Reproduce the items below, swapping "Instruction" for "Command" wherever it occurs and leaving everything else unchanged.

# # # # # # #

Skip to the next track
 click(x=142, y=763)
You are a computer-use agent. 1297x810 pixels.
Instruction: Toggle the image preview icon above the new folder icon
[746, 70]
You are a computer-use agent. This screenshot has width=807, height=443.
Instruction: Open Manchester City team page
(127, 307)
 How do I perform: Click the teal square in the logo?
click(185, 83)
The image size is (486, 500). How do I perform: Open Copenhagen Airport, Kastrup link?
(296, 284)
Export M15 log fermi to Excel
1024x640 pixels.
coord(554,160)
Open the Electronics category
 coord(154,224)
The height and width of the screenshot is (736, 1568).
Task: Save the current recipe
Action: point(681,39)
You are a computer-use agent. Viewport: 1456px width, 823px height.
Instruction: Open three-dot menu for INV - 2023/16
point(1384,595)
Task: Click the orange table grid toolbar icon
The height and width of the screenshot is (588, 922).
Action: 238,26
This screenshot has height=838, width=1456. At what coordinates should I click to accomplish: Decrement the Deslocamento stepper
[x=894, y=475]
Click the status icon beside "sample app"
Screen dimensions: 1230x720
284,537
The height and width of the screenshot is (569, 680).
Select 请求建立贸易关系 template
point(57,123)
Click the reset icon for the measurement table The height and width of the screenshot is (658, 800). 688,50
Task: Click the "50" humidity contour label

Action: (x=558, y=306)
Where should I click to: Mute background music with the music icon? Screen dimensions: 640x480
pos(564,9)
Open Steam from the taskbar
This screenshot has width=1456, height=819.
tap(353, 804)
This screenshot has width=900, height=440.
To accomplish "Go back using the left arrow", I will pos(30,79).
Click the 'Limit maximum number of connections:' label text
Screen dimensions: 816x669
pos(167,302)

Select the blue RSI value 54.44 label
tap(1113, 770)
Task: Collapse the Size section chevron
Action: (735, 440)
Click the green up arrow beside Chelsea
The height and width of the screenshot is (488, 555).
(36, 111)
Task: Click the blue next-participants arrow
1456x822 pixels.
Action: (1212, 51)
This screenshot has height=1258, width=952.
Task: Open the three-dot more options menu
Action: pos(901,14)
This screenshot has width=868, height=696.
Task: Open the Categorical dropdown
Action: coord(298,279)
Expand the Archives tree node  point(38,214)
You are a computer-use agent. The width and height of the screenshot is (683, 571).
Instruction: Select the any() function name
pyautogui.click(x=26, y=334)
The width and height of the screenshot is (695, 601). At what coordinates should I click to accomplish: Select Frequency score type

# # # # # # #

Exercise response:
Skip to the next track
 click(x=142, y=763)
You are a computer-use agent. 1297x810 pixels.
Command: Toggle the image preview icon above the new folder icon
[746, 70]
You are a computer-use agent. This screenshot has width=807, height=443.
Command: Open Manchester City team page
(127, 307)
 How do I perform: Click the teal square in the logo?
click(185, 83)
The image size is (486, 500). How do I perform: Open Copenhagen Airport, Kastrup link?
(296, 284)
Export M15 log fermi to Excel
1024x640 pixels.
coord(554,160)
Open the Electronics category
 coord(154,224)
The height and width of the screenshot is (736, 1568).
Task: Save the current recipe
Action: point(681,39)
You are a computer-use agent. Viewport: 1456px width, 823px height.
Command: Open three-dot menu for INV - 2023/16
point(1384,595)
Task: Click the orange table grid toolbar icon
The height and width of the screenshot is (588, 922).
Action: 238,26
This screenshot has height=838, width=1456. At what coordinates should I click to accomplish: Decrement the Deslocamento stepper
[x=894, y=475]
Click the status icon beside "sample app"
Screen dimensions: 1230x720
284,537
The height and width of the screenshot is (569, 680).
Select 请求建立贸易关系 template
point(57,123)
Click the reset icon for the measurement table The height and width of the screenshot is (658, 800). 688,50
Task: Click the "50" humidity contour label

Action: (x=558, y=306)
Where should I click to: Mute background music with the music icon? Screen dimensions: 640x480
pos(564,9)
Open Steam from the taskbar
This screenshot has width=1456, height=819.
tap(353, 804)
This screenshot has width=900, height=440.
To accomplish "Go back using the left arrow", I will pos(30,79).
Click the 'Limit maximum number of connections:' label text
Screen dimensions: 816x669
pos(167,302)

Select the blue RSI value 54.44 label
tap(1113, 770)
Task: Collapse the Size section chevron
Action: (735, 440)
Click the green up arrow beside Chelsea
The height and width of the screenshot is (488, 555).
(36, 111)
Task: Click the blue next-participants arrow
1456x822 pixels.
Action: (1212, 51)
This screenshot has height=1258, width=952.
Task: Open the three-dot more options menu
Action: pos(901,14)
This screenshot has width=868, height=696.
Task: Open the Categorical dropdown
Action: coord(298,279)
Expand the Archives tree node  point(38,214)
You are a computer-use agent. The width and height of the screenshot is (683, 571).
Command: Select the any() function name
pyautogui.click(x=26, y=334)
The width and height of the screenshot is (695, 601). At what coordinates should I click to accomplish: Select Frequency score type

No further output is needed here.